Scene editing is non-destructive, handled through invisible Volume Actors of configurable shape. A "Gaussian Splatting Boolean Volume" either crops or culls, while a "Gaussian Splatting Appearance Volume" applies color correction within its bounds. Both store their operations at the actor level, leaving the original asset untouched. Color correction is available per actor and per instance. Hue, Saturation, Brightness, a multiplicative Tint, and Gamma, and Volume Actors add Max SH Degree, a gradient, and a Falloff distance for a smooth boundary transition.
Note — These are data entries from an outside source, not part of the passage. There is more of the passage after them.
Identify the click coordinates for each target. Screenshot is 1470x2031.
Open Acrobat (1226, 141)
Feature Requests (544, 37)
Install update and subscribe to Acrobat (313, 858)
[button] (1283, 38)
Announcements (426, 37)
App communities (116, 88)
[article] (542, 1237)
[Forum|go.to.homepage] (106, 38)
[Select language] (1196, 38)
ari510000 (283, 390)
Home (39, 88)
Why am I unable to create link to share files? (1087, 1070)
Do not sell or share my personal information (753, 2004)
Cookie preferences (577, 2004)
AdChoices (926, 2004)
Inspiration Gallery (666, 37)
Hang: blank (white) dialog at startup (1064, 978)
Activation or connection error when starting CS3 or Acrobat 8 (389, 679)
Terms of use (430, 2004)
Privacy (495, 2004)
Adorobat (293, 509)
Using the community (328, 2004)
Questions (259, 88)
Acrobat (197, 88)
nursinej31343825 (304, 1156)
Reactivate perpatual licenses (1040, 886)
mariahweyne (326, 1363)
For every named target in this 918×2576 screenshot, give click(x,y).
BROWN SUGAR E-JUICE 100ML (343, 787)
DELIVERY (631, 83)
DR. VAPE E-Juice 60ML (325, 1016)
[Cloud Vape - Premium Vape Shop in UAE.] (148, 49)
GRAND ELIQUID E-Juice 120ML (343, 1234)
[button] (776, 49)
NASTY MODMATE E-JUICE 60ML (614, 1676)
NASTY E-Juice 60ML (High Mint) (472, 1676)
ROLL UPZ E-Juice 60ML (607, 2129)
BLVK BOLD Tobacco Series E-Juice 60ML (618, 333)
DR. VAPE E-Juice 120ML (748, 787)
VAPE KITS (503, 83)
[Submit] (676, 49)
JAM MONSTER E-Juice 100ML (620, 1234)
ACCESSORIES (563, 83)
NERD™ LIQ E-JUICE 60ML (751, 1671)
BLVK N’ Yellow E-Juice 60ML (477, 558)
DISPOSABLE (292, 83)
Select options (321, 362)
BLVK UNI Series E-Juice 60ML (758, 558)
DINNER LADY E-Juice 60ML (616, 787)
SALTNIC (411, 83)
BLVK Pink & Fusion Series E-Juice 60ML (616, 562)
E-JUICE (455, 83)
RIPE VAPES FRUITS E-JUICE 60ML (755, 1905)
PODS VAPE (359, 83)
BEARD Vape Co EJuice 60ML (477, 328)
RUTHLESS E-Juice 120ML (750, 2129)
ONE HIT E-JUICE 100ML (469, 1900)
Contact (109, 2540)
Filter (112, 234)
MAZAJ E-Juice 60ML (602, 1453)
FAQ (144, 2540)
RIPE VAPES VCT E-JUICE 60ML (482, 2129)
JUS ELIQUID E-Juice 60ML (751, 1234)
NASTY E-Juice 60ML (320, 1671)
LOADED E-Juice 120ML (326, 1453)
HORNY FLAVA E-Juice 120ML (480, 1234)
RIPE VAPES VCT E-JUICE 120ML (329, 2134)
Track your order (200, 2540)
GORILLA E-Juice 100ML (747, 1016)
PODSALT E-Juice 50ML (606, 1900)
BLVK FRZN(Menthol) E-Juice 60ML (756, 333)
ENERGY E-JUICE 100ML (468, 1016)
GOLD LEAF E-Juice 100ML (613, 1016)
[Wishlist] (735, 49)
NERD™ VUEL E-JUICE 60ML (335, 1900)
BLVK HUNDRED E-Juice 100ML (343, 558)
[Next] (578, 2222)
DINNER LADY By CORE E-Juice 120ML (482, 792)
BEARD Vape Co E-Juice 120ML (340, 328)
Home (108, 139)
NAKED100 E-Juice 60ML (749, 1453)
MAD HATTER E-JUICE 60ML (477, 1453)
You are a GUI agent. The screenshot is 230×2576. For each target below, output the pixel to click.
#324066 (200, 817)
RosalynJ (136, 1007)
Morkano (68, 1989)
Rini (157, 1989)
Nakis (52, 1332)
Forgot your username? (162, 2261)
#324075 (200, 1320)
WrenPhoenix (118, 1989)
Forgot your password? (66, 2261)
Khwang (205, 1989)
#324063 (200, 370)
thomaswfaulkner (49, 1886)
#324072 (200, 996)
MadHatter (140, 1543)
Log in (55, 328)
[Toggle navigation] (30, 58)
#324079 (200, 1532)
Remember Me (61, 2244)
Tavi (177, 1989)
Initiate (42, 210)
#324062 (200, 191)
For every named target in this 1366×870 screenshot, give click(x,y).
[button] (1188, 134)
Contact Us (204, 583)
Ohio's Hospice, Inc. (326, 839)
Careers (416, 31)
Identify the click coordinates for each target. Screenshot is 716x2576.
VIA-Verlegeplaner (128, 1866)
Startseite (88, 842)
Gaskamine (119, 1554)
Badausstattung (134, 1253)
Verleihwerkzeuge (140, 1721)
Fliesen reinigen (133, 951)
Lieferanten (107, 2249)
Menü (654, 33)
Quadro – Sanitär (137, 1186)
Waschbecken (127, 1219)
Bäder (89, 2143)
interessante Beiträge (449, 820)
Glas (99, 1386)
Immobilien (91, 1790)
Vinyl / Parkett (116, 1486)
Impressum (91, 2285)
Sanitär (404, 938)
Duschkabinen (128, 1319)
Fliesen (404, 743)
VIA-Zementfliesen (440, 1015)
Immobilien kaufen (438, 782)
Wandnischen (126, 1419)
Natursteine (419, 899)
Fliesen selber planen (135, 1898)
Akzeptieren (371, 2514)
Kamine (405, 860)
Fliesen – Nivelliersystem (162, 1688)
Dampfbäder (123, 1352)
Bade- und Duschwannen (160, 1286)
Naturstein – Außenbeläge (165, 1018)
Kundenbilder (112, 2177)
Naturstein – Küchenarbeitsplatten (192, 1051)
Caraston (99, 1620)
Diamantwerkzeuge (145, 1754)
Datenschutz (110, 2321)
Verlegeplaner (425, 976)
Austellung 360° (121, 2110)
To bake edits down, selecting multiple 3DGS actors with applied crop/cull regions and choosing GAUSSIAN SPLATTING → "Fuse actors" produces a new asset-actor containing only the visible splats of all selected objects with transforms applied, which can then be exported to .ply. Color modifications from regions are not carried into the fused geometry. Installation is the familiar copy-into-Plugins routine. Drop the YaGS folder into <Project>/Plugins/ (or Engine/Plugins/Runtime/ for reuse across projects), let UE rebuild, then enable "YaGS" under Edit → Plugins and restart.
It is available now, as an archived open source repository.